• Da Redação

Tribunal de Contas REJEITA contas da Prefeitura de Ilhabela em 2017

O Tribunal de Contas julgou, ainda no final de 2019, as contas da Prefeitura de Ilhabela para o período de 2017, sob o comando do poder executivo do recém empossado, Márcio Tenório (MDB). O documento, relatado pelo desembargador, Sidney Estanislau Beraldo, faz apontamentos e determina abertura de autos para analises de contratos emergenciais, intervenção na Santa Casa e outros.

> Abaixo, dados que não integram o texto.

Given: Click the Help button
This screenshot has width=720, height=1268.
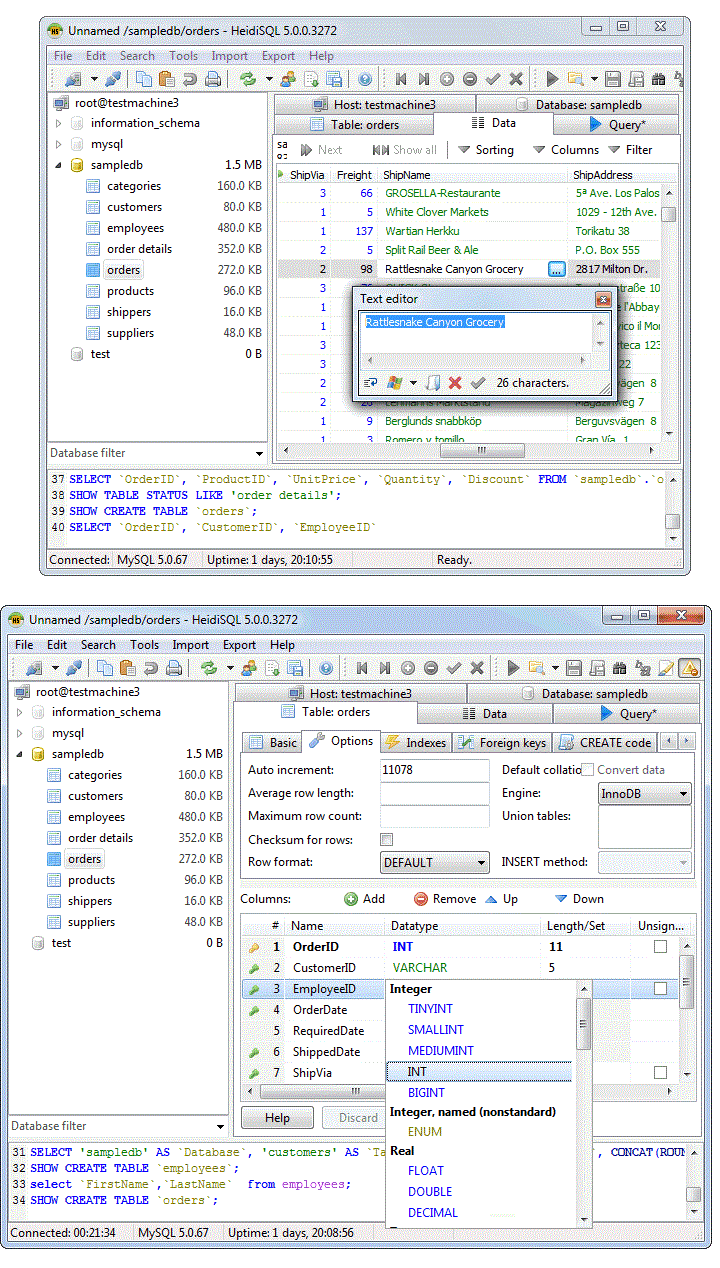Looking at the screenshot, I should (x=278, y=1118).
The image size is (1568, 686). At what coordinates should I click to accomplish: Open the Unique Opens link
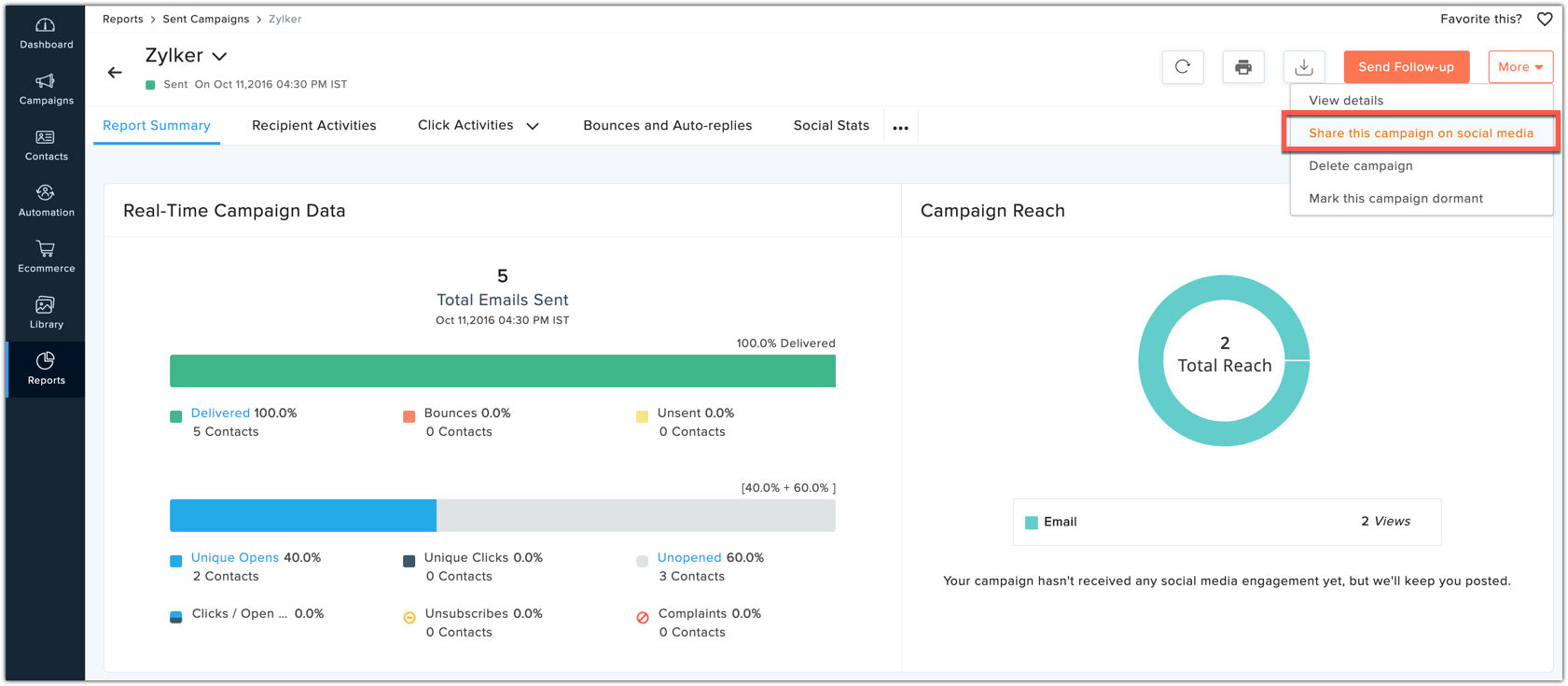[x=234, y=558]
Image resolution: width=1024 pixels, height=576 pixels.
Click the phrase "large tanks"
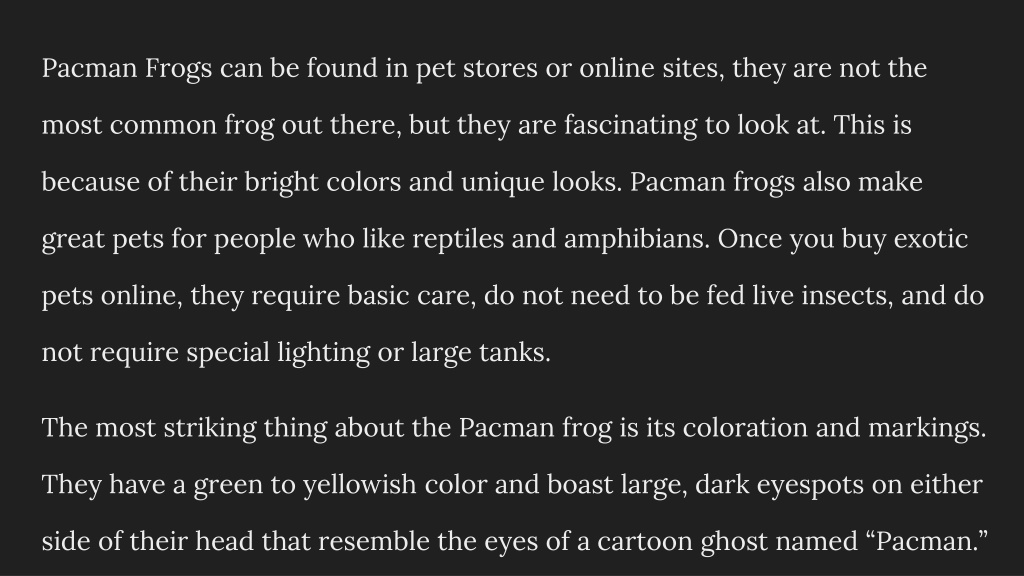click(481, 353)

Veja o documento na íntegra abaixo, que deverá ser votado pela Câmara Municipal no próximo ano para decidir sobre a aprovação ou rejeição da decisão.

  P A R E C E R 
TC-006394.989.16-4
 Prefeitura Municipal: Ilhabela. 
Exercício: 2017. 
Prefeito: Márcio Batista Tenório. 
ACORDA a E. 1ª Câmara do Tribunal de Contas do Estado de São Paulo, em sessão de 03 de dezembro de 2019, pelo voto dos Conselheiros Sidney Estanislau Beraldo, Relator, Edgard Camargo Rodrigues, Presidente, e Cristiana de Castro Moraes, ante o exposto no voto do Relator e em conformidade com as respectivas notas taquigráficas, juntados aos autos, decidir emitir parecer prévio desfavorável à aprovação das contas da Prefeitura de Ilhabela, relativas ao exercício de 2017. 
Determina, outrossim, à margem do parecer, a expedição de ofício ao Chefe do Executivo, com as advertências discriminadas no mencionado voto. Determina, ainda:
1) a abertura de autos próprios para tratar do Contrato emergencial celebrado com a empresa Peralta Ambiental (investigada na Operação Prelúdio deflagrada pela Polícia Federal – Item E.1.3), caso tal procedimento ainda não tenha sido adotado pela Fiscalização; 
2) a expedição de ofício ao i. Subscritor dos Expedientes TCs- 019758.989.17, 006193.989,18, 015053.989.18 e 015682.989.18, com cópia digitalizada do relatório da fiscalização, do parecer e das correspondentes notas taquigráficas;
3) o arquivamento dos expedientes TCs-018286.989.17 e 005961.989.18; e 
4) a expedição de ofício ao Ministério Público do Estado, com cópia digitalizada do relatório da fiscalização, do parecer e das correspondentes notas taquigráficas. 
Por fim, consignou que deixou de determinar a abertura de autos próprios para analisar as diversas irregularidades apontadas na intervenção da Santa Casa de Misericórdia, uma vez que o assunto está sendo tratado nos autos do TC-000119/007/19, sob a Relatoria do E. Conselheiro Edgard Camargo Rodrigues. 
Esta deliberação não alcança os atos pendentes de apreciação por este Tribunal. Presente a Procuradora do Ministério Público de Contas, Dra. Élida Graziane Pinto.